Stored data

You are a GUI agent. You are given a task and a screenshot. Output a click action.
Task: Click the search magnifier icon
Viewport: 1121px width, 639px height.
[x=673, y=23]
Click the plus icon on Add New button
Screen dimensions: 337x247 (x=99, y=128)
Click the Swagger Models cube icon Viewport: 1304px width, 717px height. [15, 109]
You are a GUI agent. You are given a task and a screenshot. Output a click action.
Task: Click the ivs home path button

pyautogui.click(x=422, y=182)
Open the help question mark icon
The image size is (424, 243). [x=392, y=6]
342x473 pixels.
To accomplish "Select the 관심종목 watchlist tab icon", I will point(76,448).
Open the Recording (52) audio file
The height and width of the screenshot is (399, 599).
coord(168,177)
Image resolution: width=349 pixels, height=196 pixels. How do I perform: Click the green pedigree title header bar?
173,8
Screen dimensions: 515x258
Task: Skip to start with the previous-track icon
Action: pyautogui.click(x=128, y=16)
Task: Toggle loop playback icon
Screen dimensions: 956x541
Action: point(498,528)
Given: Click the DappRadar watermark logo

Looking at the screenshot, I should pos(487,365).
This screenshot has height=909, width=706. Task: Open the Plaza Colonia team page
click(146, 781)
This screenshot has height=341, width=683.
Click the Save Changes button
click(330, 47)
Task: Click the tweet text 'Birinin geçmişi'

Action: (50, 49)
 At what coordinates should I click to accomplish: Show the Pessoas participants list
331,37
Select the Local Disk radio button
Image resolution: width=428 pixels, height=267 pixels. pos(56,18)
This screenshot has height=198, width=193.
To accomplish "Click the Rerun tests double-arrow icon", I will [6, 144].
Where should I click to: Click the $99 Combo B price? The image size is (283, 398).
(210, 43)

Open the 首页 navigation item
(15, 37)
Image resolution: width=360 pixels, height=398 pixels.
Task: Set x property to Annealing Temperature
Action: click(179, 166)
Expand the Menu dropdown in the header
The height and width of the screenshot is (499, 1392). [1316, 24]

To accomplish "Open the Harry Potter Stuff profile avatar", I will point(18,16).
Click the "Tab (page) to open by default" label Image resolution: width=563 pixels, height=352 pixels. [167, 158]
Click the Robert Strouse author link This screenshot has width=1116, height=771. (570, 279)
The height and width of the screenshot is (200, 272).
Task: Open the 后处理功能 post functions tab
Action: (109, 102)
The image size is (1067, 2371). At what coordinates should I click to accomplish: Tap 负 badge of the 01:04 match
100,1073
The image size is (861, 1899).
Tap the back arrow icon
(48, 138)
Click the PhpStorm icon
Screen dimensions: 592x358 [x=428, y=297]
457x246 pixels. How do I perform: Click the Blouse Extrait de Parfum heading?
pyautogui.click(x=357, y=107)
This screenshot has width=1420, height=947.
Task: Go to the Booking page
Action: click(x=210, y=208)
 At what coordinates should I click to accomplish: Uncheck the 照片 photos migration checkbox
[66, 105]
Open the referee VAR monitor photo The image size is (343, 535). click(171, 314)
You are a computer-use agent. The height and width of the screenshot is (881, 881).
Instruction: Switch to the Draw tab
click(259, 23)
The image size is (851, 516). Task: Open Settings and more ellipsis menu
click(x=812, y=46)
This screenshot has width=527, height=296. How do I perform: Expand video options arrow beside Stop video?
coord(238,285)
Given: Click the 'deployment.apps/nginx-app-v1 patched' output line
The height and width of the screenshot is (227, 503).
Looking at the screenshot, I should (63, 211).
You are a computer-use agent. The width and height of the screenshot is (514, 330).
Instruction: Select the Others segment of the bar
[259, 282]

» **Task requirements**:
What is needed is a word-for-word restatement of all the data.

» **Written reply**:
You are a GUI agent. You are given a task and a screenshot. Output a click action.
Task: Click the search magnifier icon
Viewport: 1121px width, 639px height.
[x=673, y=23]
Click the plus icon on Add New button
Screen dimensions: 337x247 (x=99, y=128)
Click the Swagger Models cube icon Viewport: 1304px width, 717px height. [15, 109]
You are a GUI agent. You are given a task and a screenshot. Output a click action.
Task: Click the ivs home path button

pyautogui.click(x=422, y=182)
Open the help question mark icon
The image size is (424, 243). [x=392, y=6]
342x473 pixels.
To accomplish "Select the 관심종목 watchlist tab icon", I will point(76,448).
Open the Recording (52) audio file
The height and width of the screenshot is (399, 599).
coord(168,177)
Image resolution: width=349 pixels, height=196 pixels. How do I perform: Click the green pedigree title header bar?
173,8
Screen dimensions: 515x258
Task: Skip to start with the previous-track icon
Action: pyautogui.click(x=128, y=16)
Task: Toggle loop playback icon
Screen dimensions: 956x541
Action: point(498,528)
Given: Click the DappRadar watermark logo

Looking at the screenshot, I should pos(487,365).
This screenshot has height=909, width=706. Task: Open the Plaza Colonia team page
click(146, 781)
This screenshot has height=341, width=683.
Click the Save Changes button
click(330, 47)
Task: Click the tweet text 'Birinin geçmişi'

Action: (50, 49)
 At what coordinates should I click to accomplish: Show the Pessoas participants list
331,37
Select the Local Disk radio button
Image resolution: width=428 pixels, height=267 pixels. pos(56,18)
This screenshot has height=198, width=193.
To accomplish "Click the Rerun tests double-arrow icon", I will [6, 144].
Where should I click to: Click the $99 Combo B price? The image size is (283, 398).
(210, 43)

Open the 首页 navigation item
(15, 37)
Image resolution: width=360 pixels, height=398 pixels.
Task: Set x property to Annealing Temperature
Action: click(179, 166)
Expand the Menu dropdown in the header
The height and width of the screenshot is (499, 1392). [1316, 24]

To accomplish "Open the Harry Potter Stuff profile avatar", I will point(18,16).
Click the "Tab (page) to open by default" label Image resolution: width=563 pixels, height=352 pixels. [167, 158]
Click the Robert Strouse author link This screenshot has width=1116, height=771. (570, 279)
The height and width of the screenshot is (200, 272).
Task: Open the 后处理功能 post functions tab
Action: (109, 102)
The image size is (1067, 2371). At what coordinates should I click to accomplish: Tap 负 badge of the 01:04 match
100,1073
The image size is (861, 1899).
Tap the back arrow icon
(48, 138)
Click the PhpStorm icon
Screen dimensions: 592x358 [x=428, y=297]
457x246 pixels. How do I perform: Click the Blouse Extrait de Parfum heading?
pyautogui.click(x=357, y=107)
This screenshot has width=1420, height=947.
Task: Go to the Booking page
Action: click(x=210, y=208)
 At what coordinates should I click to accomplish: Uncheck the 照片 photos migration checkbox
[66, 105]
Open the referee VAR monitor photo The image size is (343, 535). click(171, 314)
You are a computer-use agent. The height and width of the screenshot is (881, 881).
Instruction: Switch to the Draw tab
click(259, 23)
The image size is (851, 516). Task: Open Settings and more ellipsis menu
click(x=812, y=46)
This screenshot has width=527, height=296. How do I perform: Expand video options arrow beside Stop video?
coord(238,285)
Given: Click the 'deployment.apps/nginx-app-v1 patched' output line
The height and width of the screenshot is (227, 503).
Looking at the screenshot, I should (63, 211).
You are a computer-use agent. The width and height of the screenshot is (514, 330).
Instruction: Select the Others segment of the bar
[259, 282]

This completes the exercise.